▶ **Aim**
Find every line in the material below that contains the string "computer", and copy each of those lines in full. Count a line only when the letters match in case.

▶ **Information given**

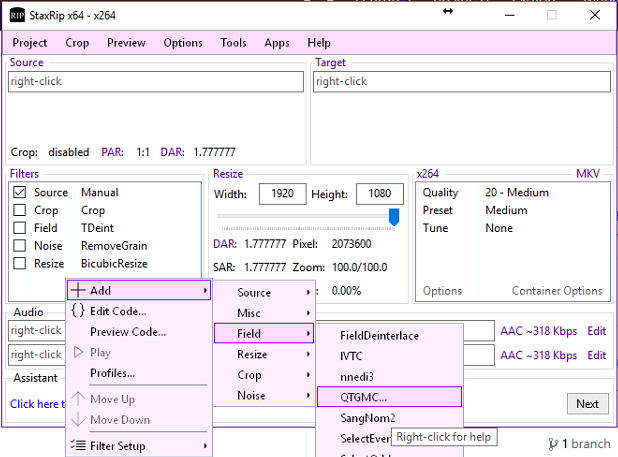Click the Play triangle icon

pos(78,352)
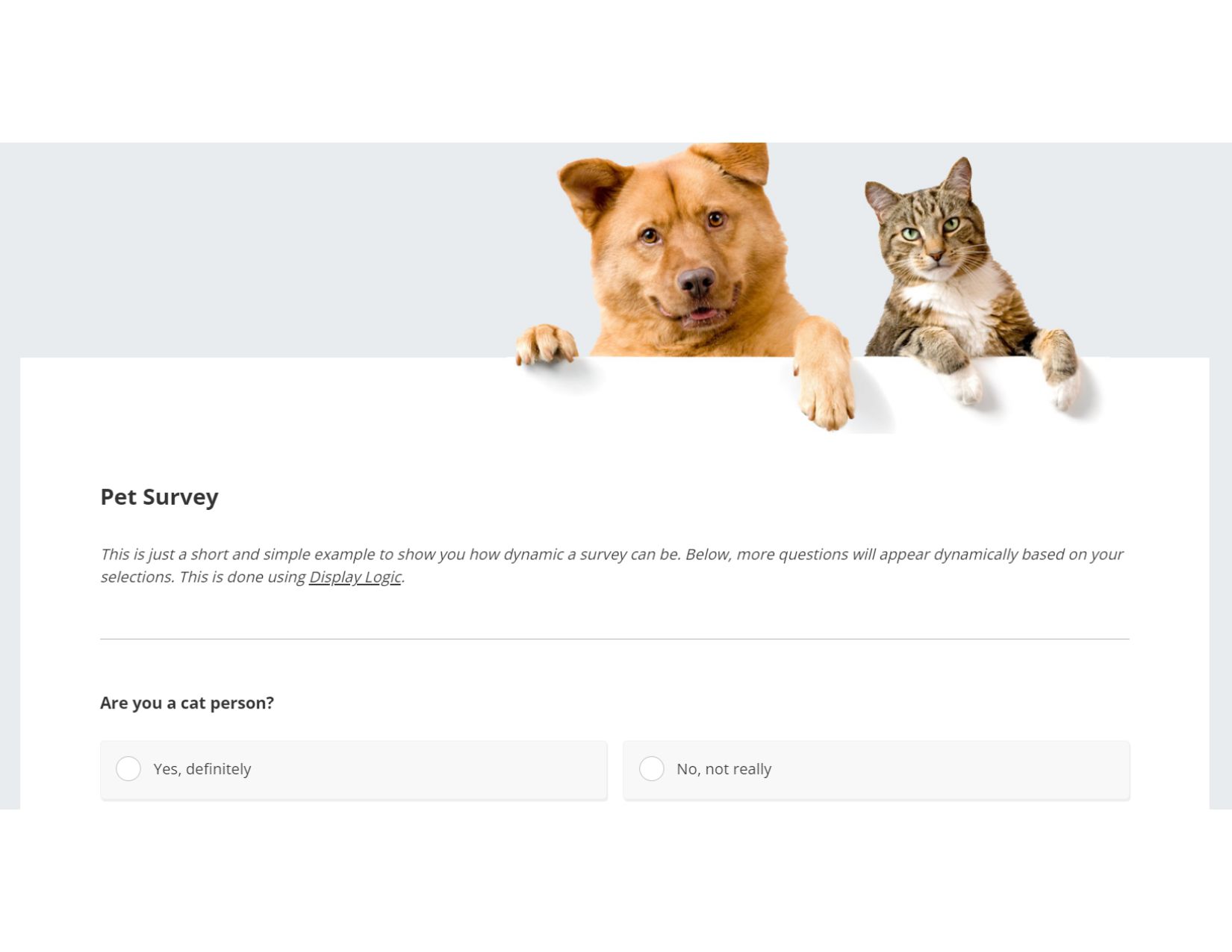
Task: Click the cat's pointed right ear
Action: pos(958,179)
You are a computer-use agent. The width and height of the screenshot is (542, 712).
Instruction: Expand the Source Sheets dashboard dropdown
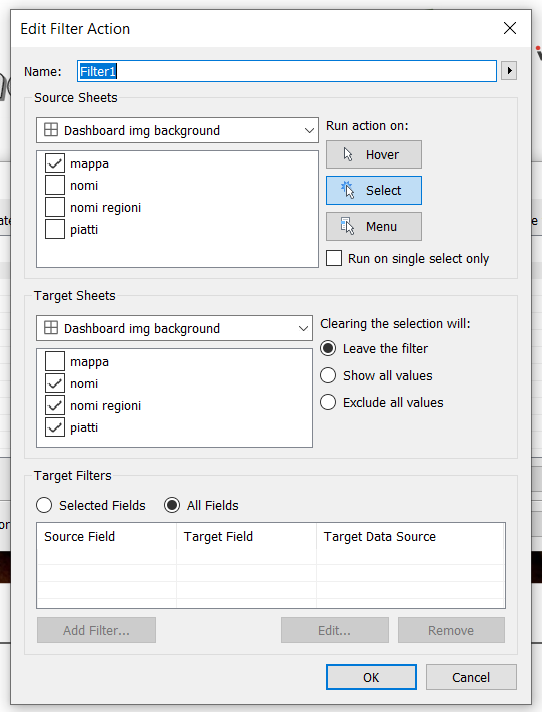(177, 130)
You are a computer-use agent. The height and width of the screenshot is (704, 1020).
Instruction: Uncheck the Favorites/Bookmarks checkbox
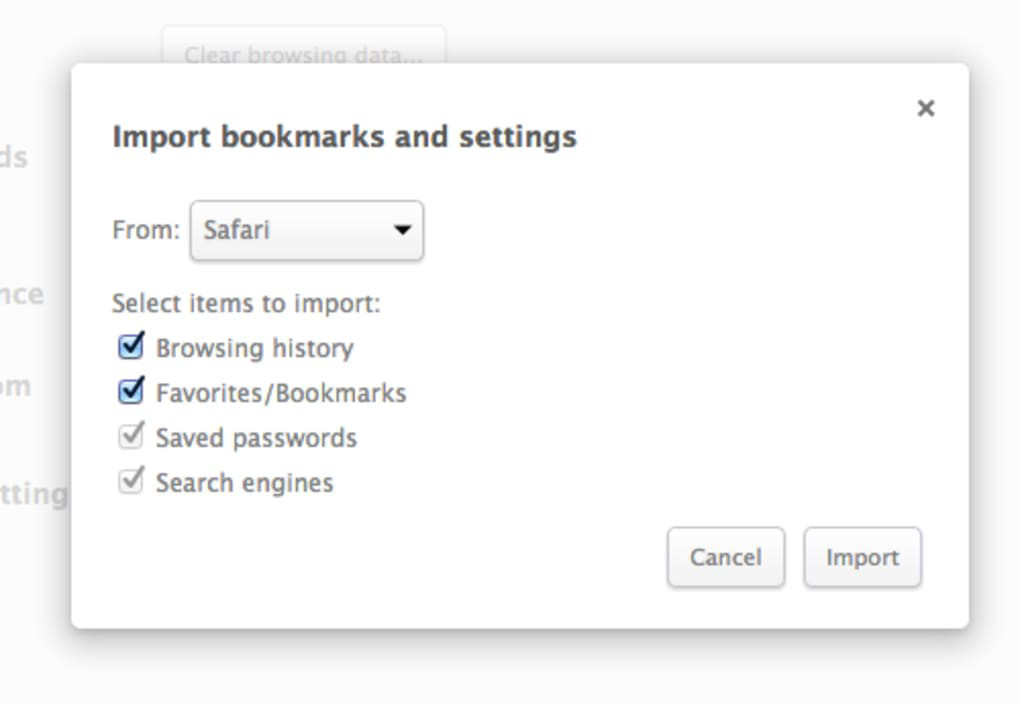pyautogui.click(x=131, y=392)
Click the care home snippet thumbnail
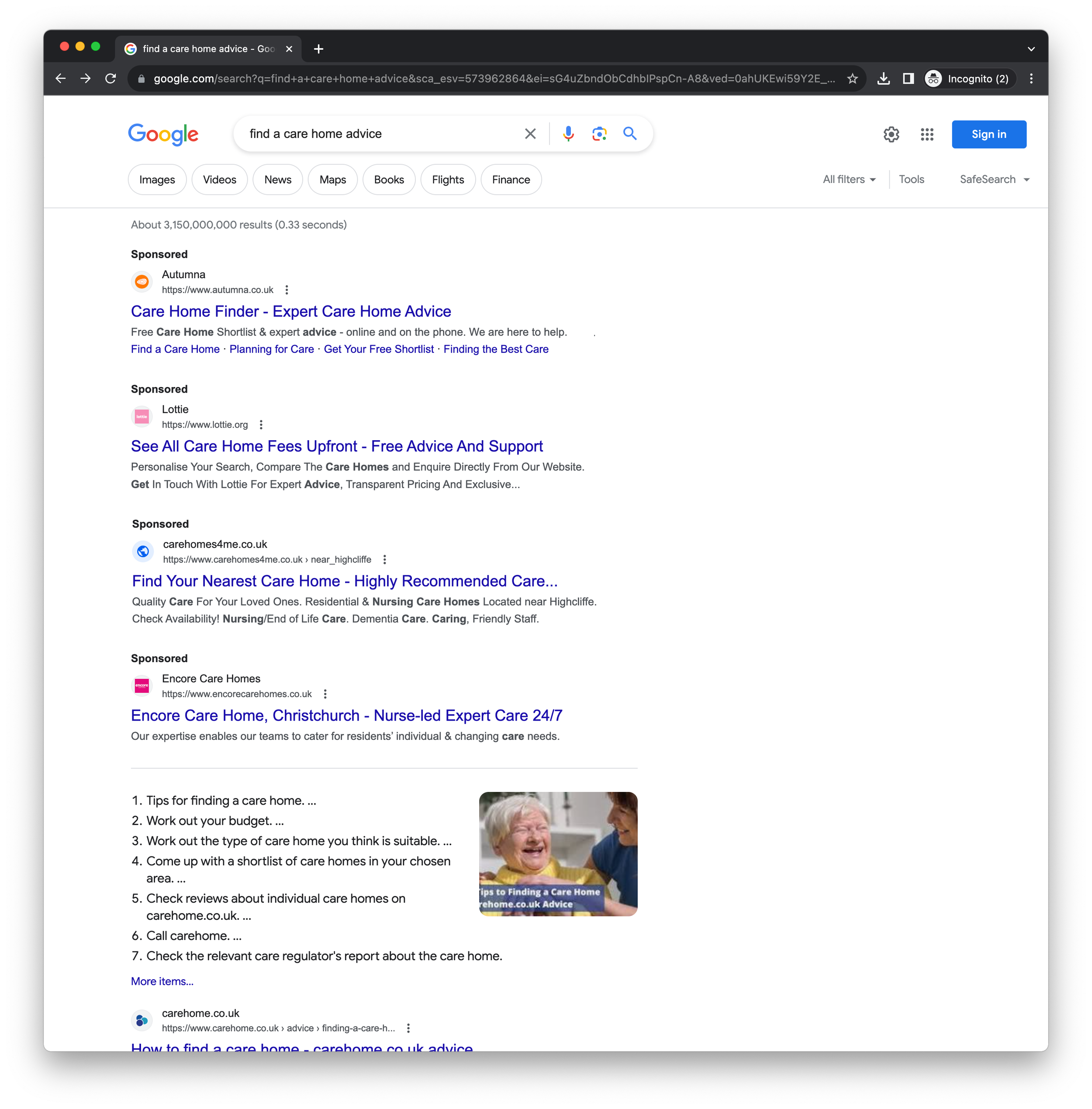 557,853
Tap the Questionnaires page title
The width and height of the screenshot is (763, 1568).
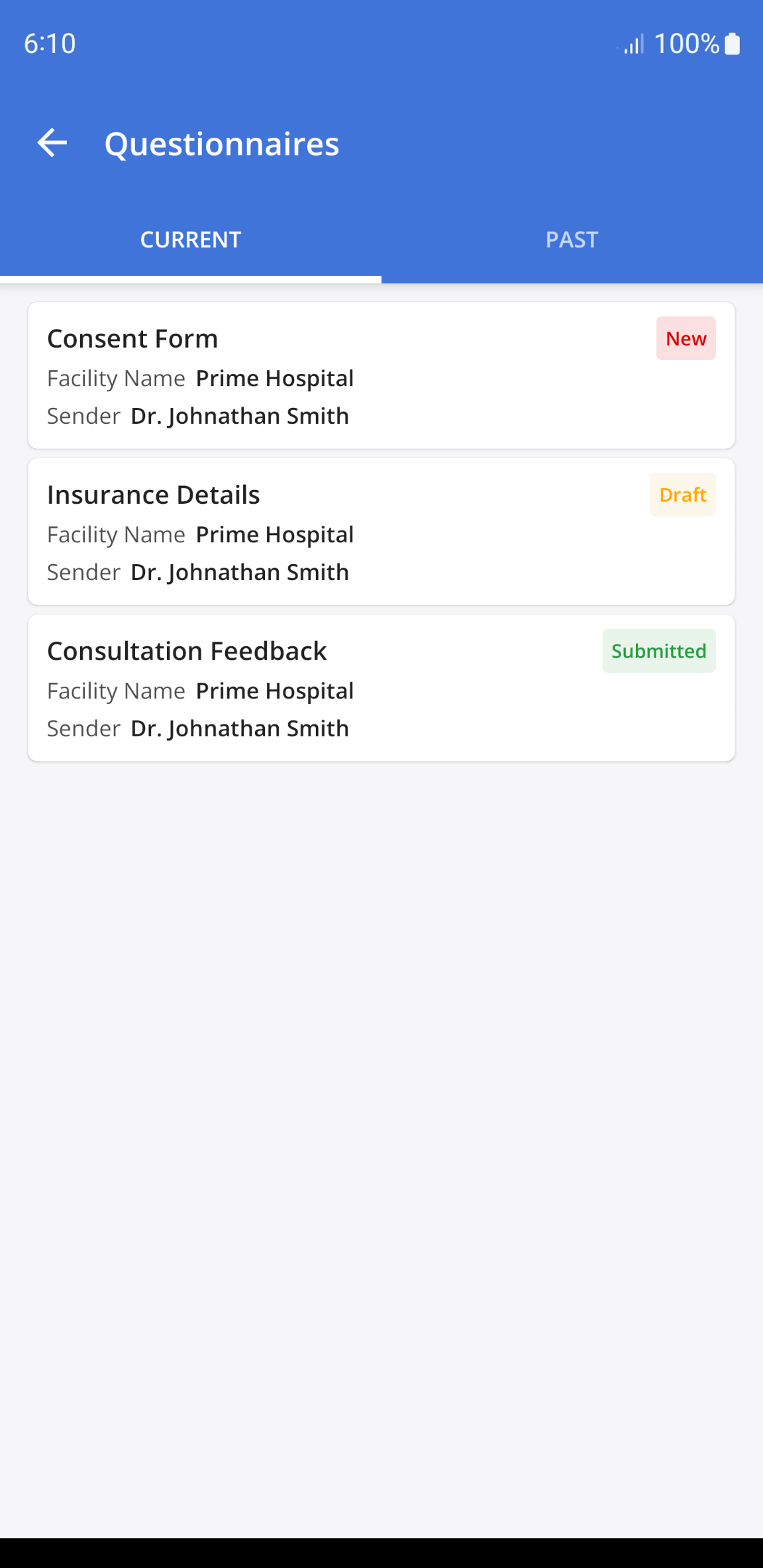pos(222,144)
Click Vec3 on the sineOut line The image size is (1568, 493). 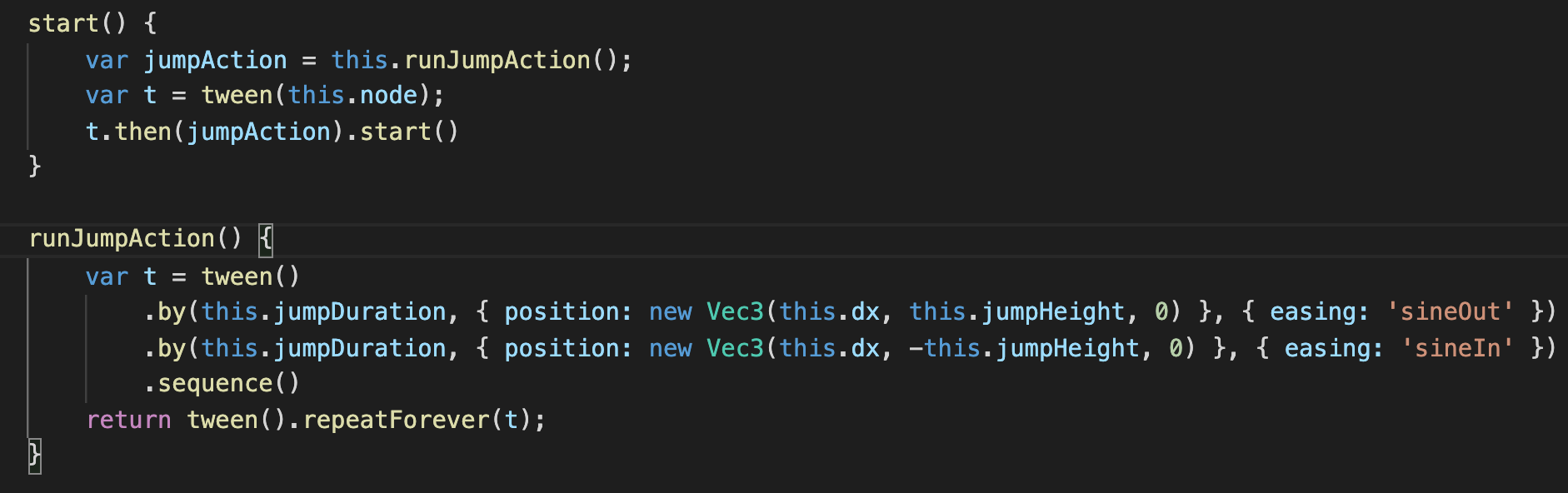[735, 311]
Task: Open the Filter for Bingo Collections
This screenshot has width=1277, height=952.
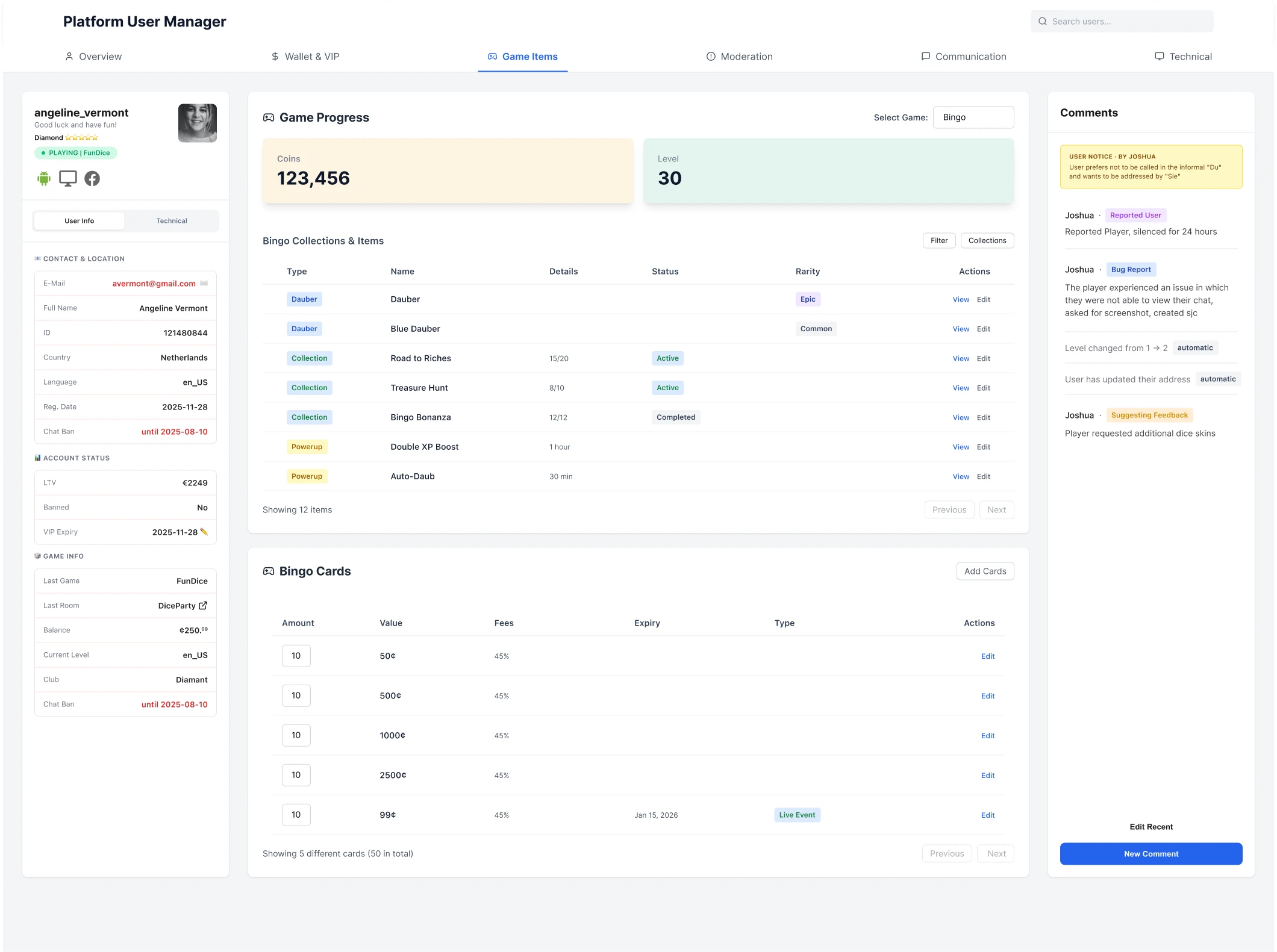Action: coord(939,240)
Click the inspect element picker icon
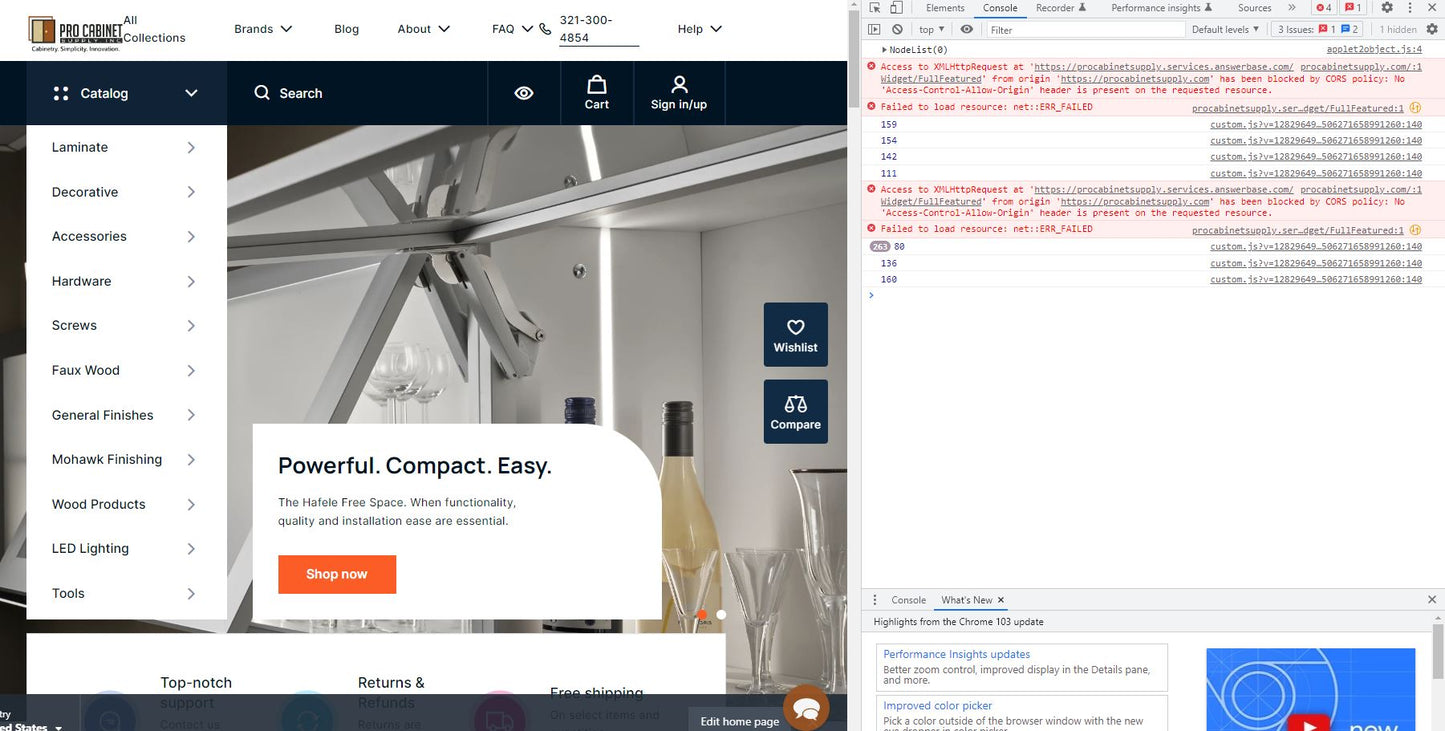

▶ **The answer**
You are a computer-use agent. The width and height of the screenshot is (542, 712).
You are a computer-use agent. The height and width of the screenshot is (704, 1020).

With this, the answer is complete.